After a four-month delay, testing of the Nangwarry-1 gas well will get underway next week to determine the its commercial viability.

Key points:

  • Lakes Oil says it could be supply gas from the well in two years if the tests yield positive results
  • The CO2 could be used to make dry ice, which is required for the transportation of COVID-19 vaccines
  • The pandemic has delayed testing at Nangwarry, but the company commenced drilling earlier this year

Lakes Oil drilled more than four kilometres at the site, about 30 kilometres north of Mount Gambier, in January, after flow rate and volume tests scheduled for November last year were postponed.

Chief operating officer Tim O’Brien said 20 workers and the equipment had arrived on site for three weeks of testing.

“The plan is to aim for up to 150 tonnes a day,” he said.

“To meet that we only need a gas flow of about three million cubic feet a day, which the other wells that Beach Energy has drilled here have done sort of 10 or more times that easily.

“To make it a 15-year minimum sort of development, we’d need about 15 billion cubic feet of gas to be able to be recoverable.

“Our modelling following the drilling has indicated we’ve got about twice that there, but we won’t know how well connected we are to all of that until we’ve actually done the testing.”

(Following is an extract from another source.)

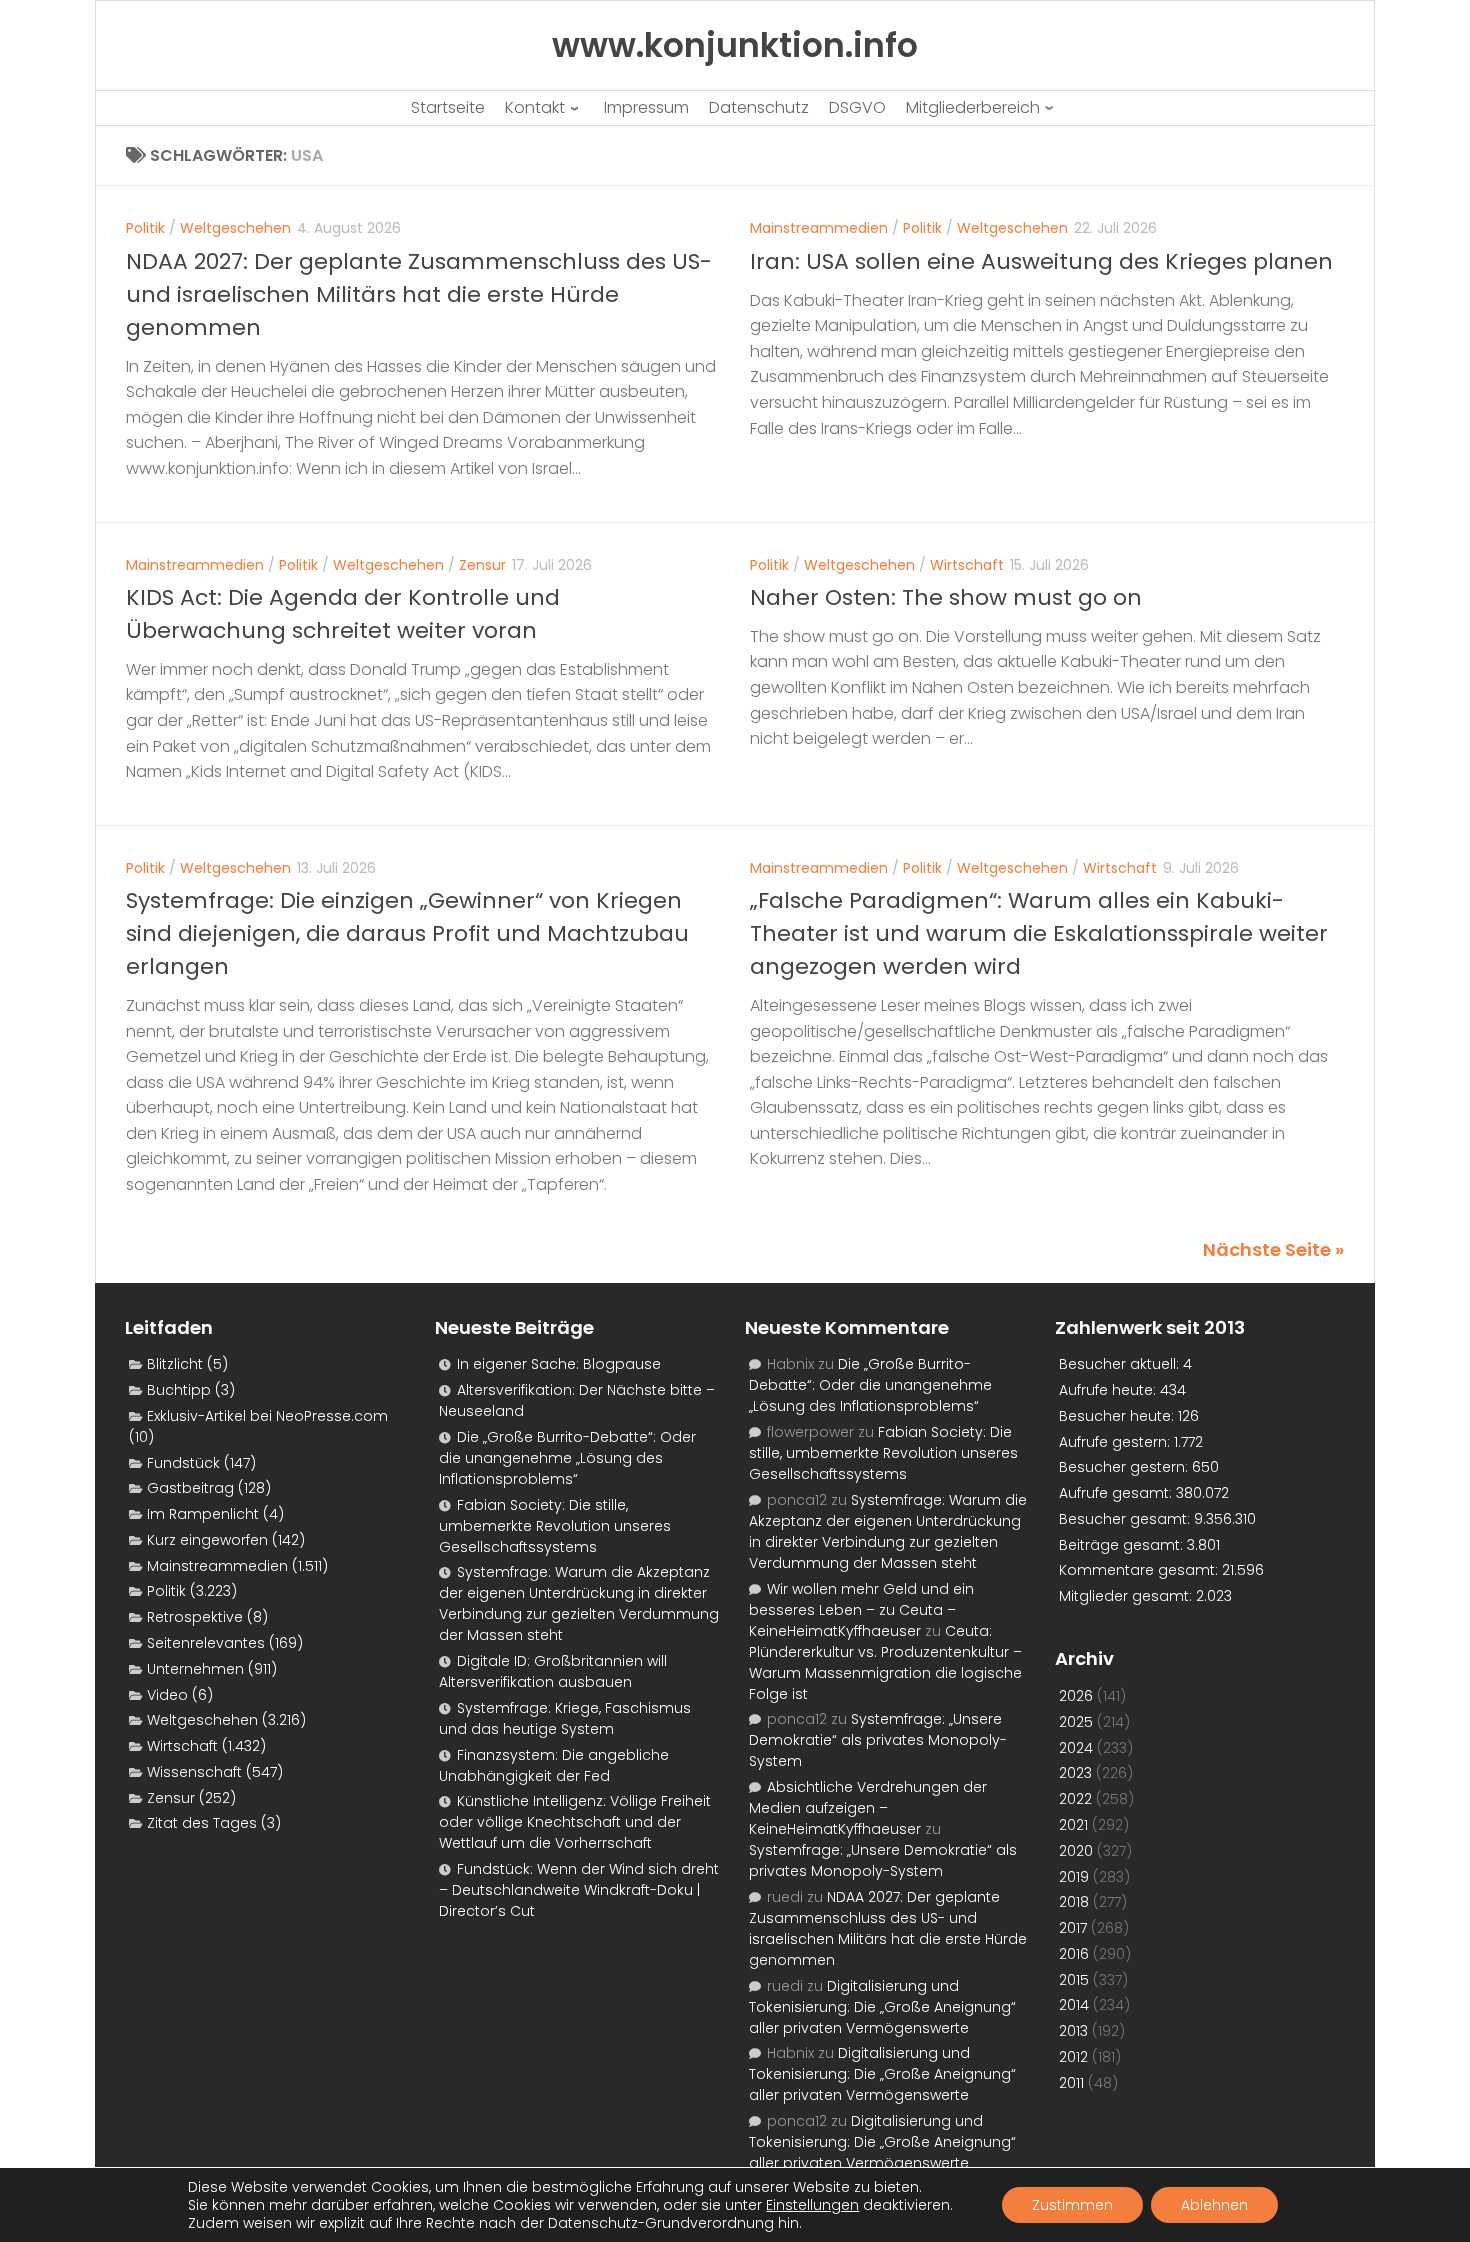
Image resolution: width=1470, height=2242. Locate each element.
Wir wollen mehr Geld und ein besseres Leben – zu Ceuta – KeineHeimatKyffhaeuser (861, 1610)
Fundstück (183, 1463)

Chief operating officer Tim O’Brien made it over from Melbourne for the three weeks of testing.(

Supplied: Tim O’Brien

)

Growing demand

Mr O’Brien said the well could help fill the gap in demand following the closure of the nearby Caroline well several years ago.

“We’ve seen that there is actually a large demand and need for CO2 since the Caroline well shut down,” he said.

“That’s certainly increased now with the vaccine rollout, which obviously requires a lot of dry ice – which is made from CO2 – to help transport and preserve the vaccine.

After drilling the Nangwarry-1 well in January 2020, Lakes Oil says it could be supplying gas in 2023.(

Supplied: Tim O’Brien

)

Mr O’Brien said if the testing went to plan the well could be supplying gas commercially in about two years.

“The good thing with CO2 is we can build a plant on site and it doesn’t actually need a lot of infrastructure,” he said.

“You don’t have to build pipelines or anything — it’s really just a purification plant to get [the gas] up to food-grade quality.

“We pump it into the tanks, the trucks come along and collect it and take it anywhere between Adelaide and Melbourne basically, so it’s going to be filling in the gap for Victoria for South Australia supplies.”